Dalla stanza accanto uscì un uomo pelle e ossa, con una tunica di lino bianca che ormai era ridotta a uno straccio.
«Chi sei?» chiese l’uomo.
«Sono il professor Treadville, e tu?»
«Ashraf, sono un architetto…»
«…e ti hanno murato vivo. Lo sospettavo» concluse Jason.
«Ma ho una soluzione per fuggire. Avevo bisogno di un’altra persona per arrivarci» spiegò Ashraf.

Subito dopo l’architetto fece uno schema della via di fuga su una pietra. C’era una trappola che gli impediva di arrivare a un mattone smosso grande abbastanza da far passare un uomo, solo che c’era una fossa con degli scorpioni e delle lame che gli impedivano di arrivarci. Per sollevare una passerella era necessario che due persone premessero contemporaneamente due altorilievi dalla parte opposta della stanza.
Ashraf e Jason attivarono il meccanismo e raggiunsero l’uscita.
Non appena misero la testa fuori dalla piramide, Jason fu accecato dal sole del deserto. Di fronte a lui c’era una foresta di saguaro, degli enormi cactus verde smeraldo e, in lontananza, una sfinge ancora in costruzione.

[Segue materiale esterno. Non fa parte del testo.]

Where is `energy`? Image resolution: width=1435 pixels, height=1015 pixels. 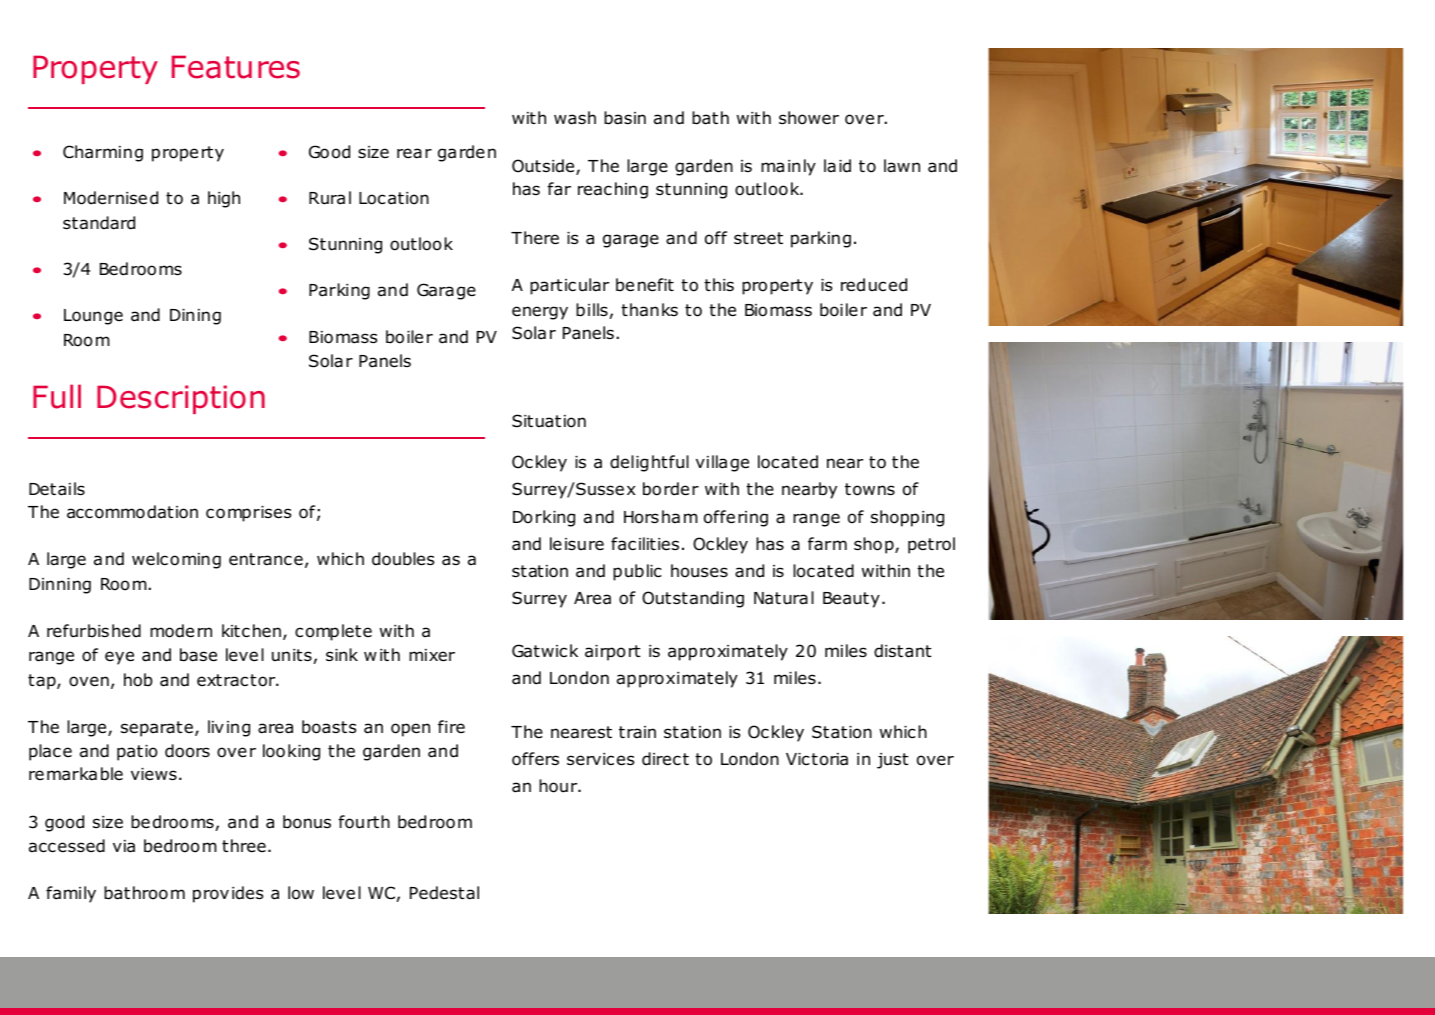
energy is located at coordinates (540, 313).
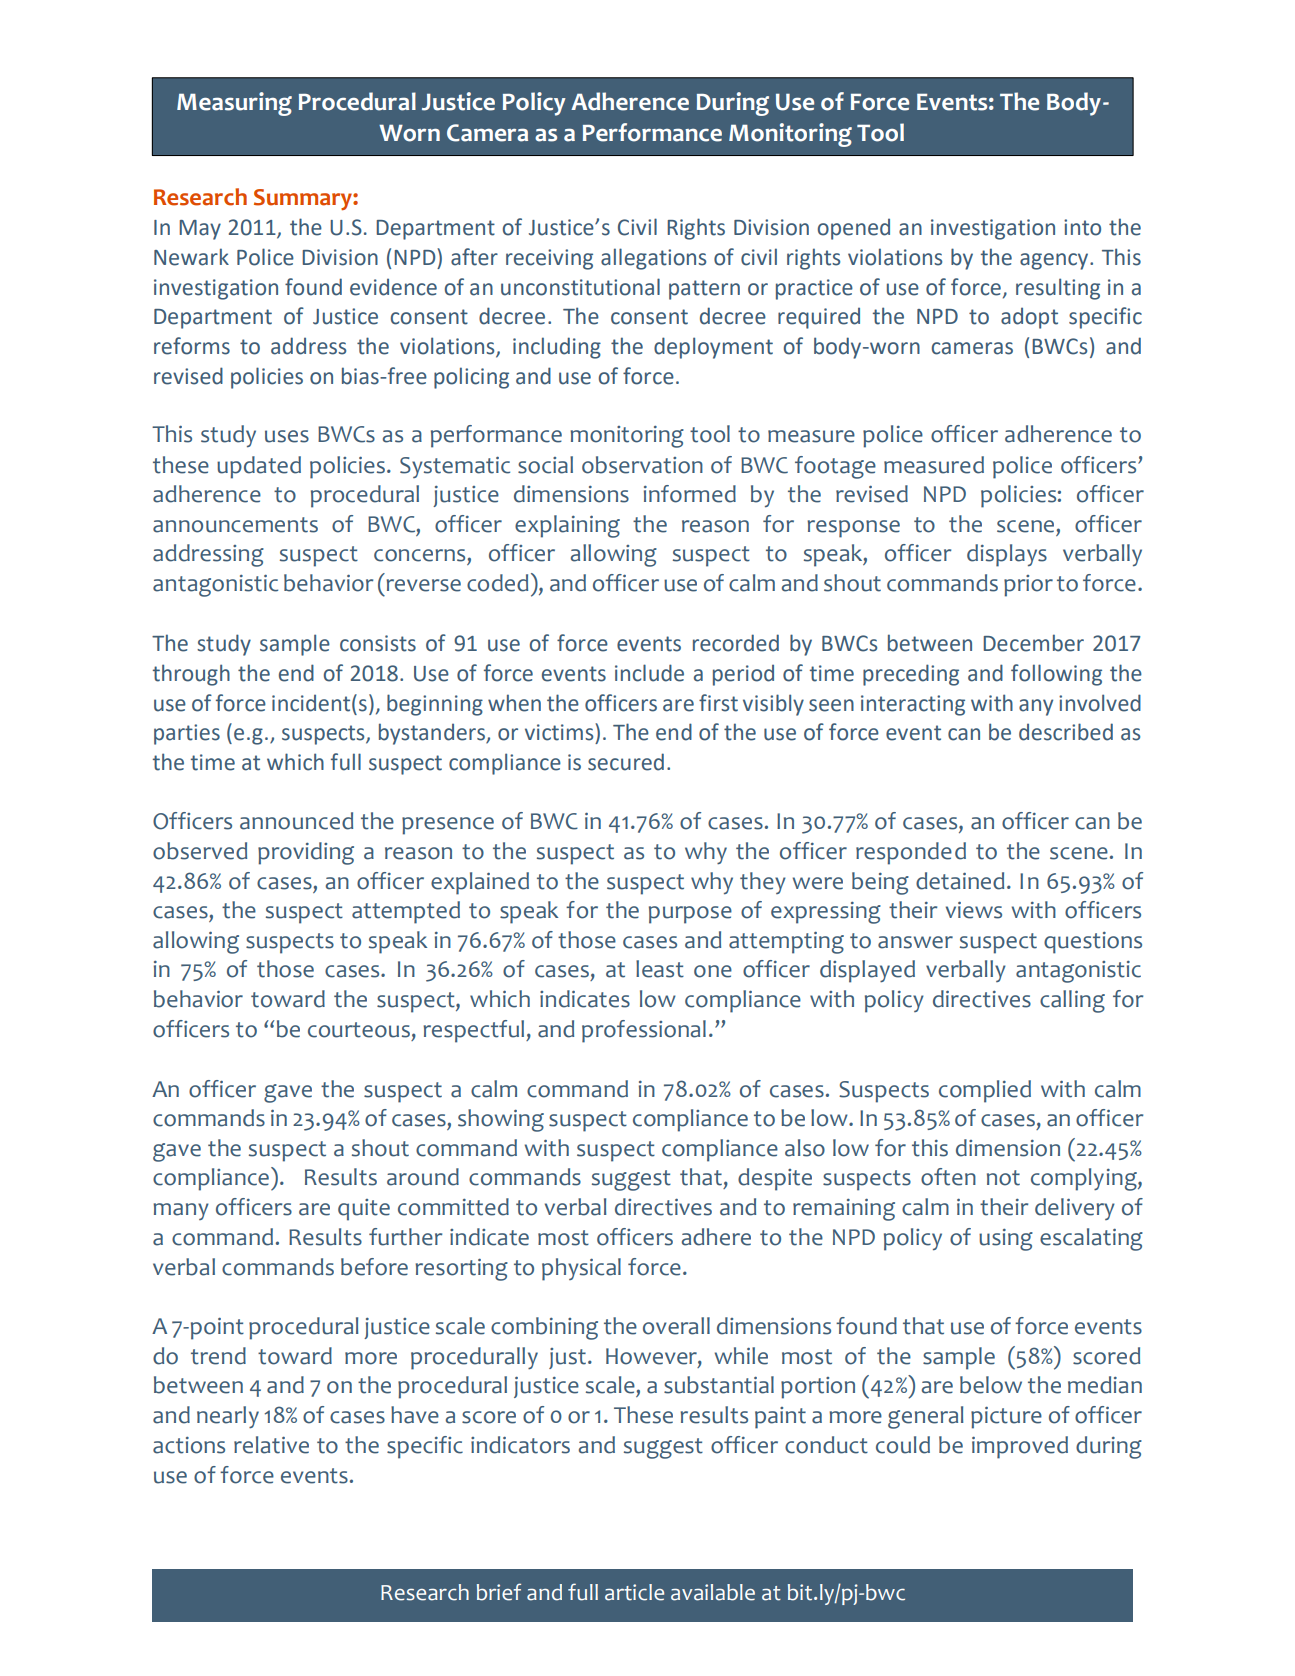  I want to click on prior, so click(1028, 586).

Ma non ebbero il tempo di assaporare la libertà, perchè un gruppo di soldati li notò e, immediatamente, le guardie li assalirono e li immobilizzarono.

I cyborg avevano imprigionato Jessie in un campo di forza laser che avevano portato dal futuro e la stavano interrogando.
«Dove si è nascosto tuo padre?» chiese quello che si faceva chiamare Omega1.
«Ve l’ho già detto… non lo so! La data viene impostata dall’interno della macchina, quindi non posso saperlo!» rispose Jessie.
«Forse se la torturiamo un po’ il padre tornerà a salvarla…» propose Delta47.
«Ottima idea!» esclamò Alpha92.
Jessie capì che si stava mettendo molto male. Doveva fare qualcosa. Le venne in mente che in tasca aveva due sterline che le erano rimaste in seguito a un viaggio a Londra e usò il suo potere sulla moneta per ingrandirla e riflettere i raggi laser per deviarli contro i cyborg e metterli fuori gioco e uscire di lì.
Fu più facile del previsto. I laser trapassarono Delta47 riducendolo a un mucchio di ferraglia. Gli altri due furono colpiti di striscio e andarono in tilt.
Non restava che mettere in atto la seconda parte del piano.